There are 12 couples: 12 men and 12 women.

Choose 3 men: . ${12\choose3} \:=\:\frac{12!}{3!\,9!} \:=\:220$ ways.

Choose 4 women: . ${12\choose4} \:=\:\frac{12!}{4!\,8!} \:=\:495$ ways.

Therefore: . $n(\text{3M, 4W}) \:=\:220\cdot 495 \:=\:108,\!900$ ways.
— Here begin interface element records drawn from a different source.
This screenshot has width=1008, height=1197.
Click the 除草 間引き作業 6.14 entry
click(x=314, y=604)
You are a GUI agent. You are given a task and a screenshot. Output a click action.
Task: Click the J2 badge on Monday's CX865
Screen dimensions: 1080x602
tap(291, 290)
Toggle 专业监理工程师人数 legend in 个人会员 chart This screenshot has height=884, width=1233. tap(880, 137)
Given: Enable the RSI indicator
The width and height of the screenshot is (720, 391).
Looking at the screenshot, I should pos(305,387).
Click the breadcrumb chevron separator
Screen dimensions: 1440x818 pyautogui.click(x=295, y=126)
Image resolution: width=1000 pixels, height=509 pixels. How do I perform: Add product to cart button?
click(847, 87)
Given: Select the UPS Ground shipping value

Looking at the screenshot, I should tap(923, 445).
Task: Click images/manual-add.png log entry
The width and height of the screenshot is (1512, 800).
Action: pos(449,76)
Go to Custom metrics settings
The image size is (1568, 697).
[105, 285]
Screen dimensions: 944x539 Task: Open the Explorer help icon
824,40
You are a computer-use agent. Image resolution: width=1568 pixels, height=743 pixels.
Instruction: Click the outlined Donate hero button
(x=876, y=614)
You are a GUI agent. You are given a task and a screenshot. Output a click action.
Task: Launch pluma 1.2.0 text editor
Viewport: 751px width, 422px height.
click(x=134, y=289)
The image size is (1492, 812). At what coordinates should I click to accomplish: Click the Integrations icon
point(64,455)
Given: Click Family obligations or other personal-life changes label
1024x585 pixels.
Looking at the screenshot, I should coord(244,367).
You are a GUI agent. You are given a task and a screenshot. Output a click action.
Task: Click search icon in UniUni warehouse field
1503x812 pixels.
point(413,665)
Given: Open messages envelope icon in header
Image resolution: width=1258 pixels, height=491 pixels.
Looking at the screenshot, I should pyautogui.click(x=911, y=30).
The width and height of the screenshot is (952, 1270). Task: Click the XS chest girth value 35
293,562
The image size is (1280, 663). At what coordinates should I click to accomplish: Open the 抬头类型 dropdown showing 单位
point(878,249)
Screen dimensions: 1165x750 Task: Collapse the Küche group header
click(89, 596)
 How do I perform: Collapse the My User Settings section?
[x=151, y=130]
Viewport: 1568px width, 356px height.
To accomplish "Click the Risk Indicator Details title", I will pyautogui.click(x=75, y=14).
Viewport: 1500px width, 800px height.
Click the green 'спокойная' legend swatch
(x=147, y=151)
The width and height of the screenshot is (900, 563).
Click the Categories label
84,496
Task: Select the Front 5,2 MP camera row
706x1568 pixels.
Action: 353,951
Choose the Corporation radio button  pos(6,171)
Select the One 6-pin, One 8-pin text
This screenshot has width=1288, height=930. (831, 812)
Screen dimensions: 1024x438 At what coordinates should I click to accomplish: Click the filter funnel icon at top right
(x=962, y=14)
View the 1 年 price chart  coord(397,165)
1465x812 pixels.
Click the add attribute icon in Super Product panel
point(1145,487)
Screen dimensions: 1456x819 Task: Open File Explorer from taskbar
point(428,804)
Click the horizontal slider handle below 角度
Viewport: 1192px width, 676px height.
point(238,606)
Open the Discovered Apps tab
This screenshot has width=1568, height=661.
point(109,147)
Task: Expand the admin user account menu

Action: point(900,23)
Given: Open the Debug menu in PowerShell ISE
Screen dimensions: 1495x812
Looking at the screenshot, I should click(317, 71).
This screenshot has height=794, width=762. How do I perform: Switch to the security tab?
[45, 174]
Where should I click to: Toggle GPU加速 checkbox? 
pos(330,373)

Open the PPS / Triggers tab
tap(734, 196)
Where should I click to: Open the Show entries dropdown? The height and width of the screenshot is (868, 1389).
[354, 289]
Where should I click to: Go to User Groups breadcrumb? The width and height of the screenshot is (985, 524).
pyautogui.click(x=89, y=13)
(b) How many ways can a team containing no couples be chosen?
I found no neat formula for this . . . I made an exhaustive list.

7 Men, 0 Women
. . . $n(\text{7M}) \;=\;{12\choose7}$ ways.

6 Men, 1 Woman
Choose 6 men: . ${12\choose6}$ ways.

The 1 woman must be chosen from the 6 women
. . who are not wives of the 6 men: . ${6\choose1}$ ways.
. . $n(\text{6M, 1W}) \:=\:{12\choose6}{6\choose1}$ ways.

5 Men, 2 Women
Choose 5 men: . ${12\choose5}$ ways.

The 2 women must be chosen from the 7 women
. . who are not wives of the 5 men: . ${7\choose2}$ ways.
. . $n(\text{5M, 2W}) \:=\:{12\choose5}{7\choose2}$ ways.

4 Men, 3 Women
Choose 4 men: . ${12\choose4}$ ways.

The 3 women must be chosen from the 8 women
. . who are not wives of the 4 men: . ${8\choose3}$ ways.
. . $n(\text{4M, 3W}) \:=\:{12\choose4}{8\choose3}$ ways.

3 Men, 4 Women
Choose 3 men: . ${12\choose3}$ ways.

The 4 women must be chosen from the 9 women
. . who are not wives of the 3 men: . ${9\choose4}$ ways.
. . $n(\text{3M, 4W}) \:=\:{12\choose3}{9\choose4}$ ways.

2 Men, 5 Women
Choose 2 men: . ${12\choose2}$ ways.

The 5 women must be chosen from the 10 women
. . who are not wives of the 2 men: . ${10\choose5}$ ways.
. . $n(\text{2M, 5W}) \:=\:{12\choose2}{10\choose5}$ ways.

1 Man, 6 Women
Choose 1 man: . ${12\choose1}$ ways.

The 6 women must be chosen from the 11 women
. . who are not wives of the 2 men: . ${11\choose6}$ ways.
. . $n(\text{1M, 6W}) \:=\:{12\choose1}{11\choose6}$ ways.

0 Man, 7 Women
Choose 7 women: . ${12\choose7}$ ways.

Now add them . . .

(c) How many ways can a team containing exactly two couples be chosen?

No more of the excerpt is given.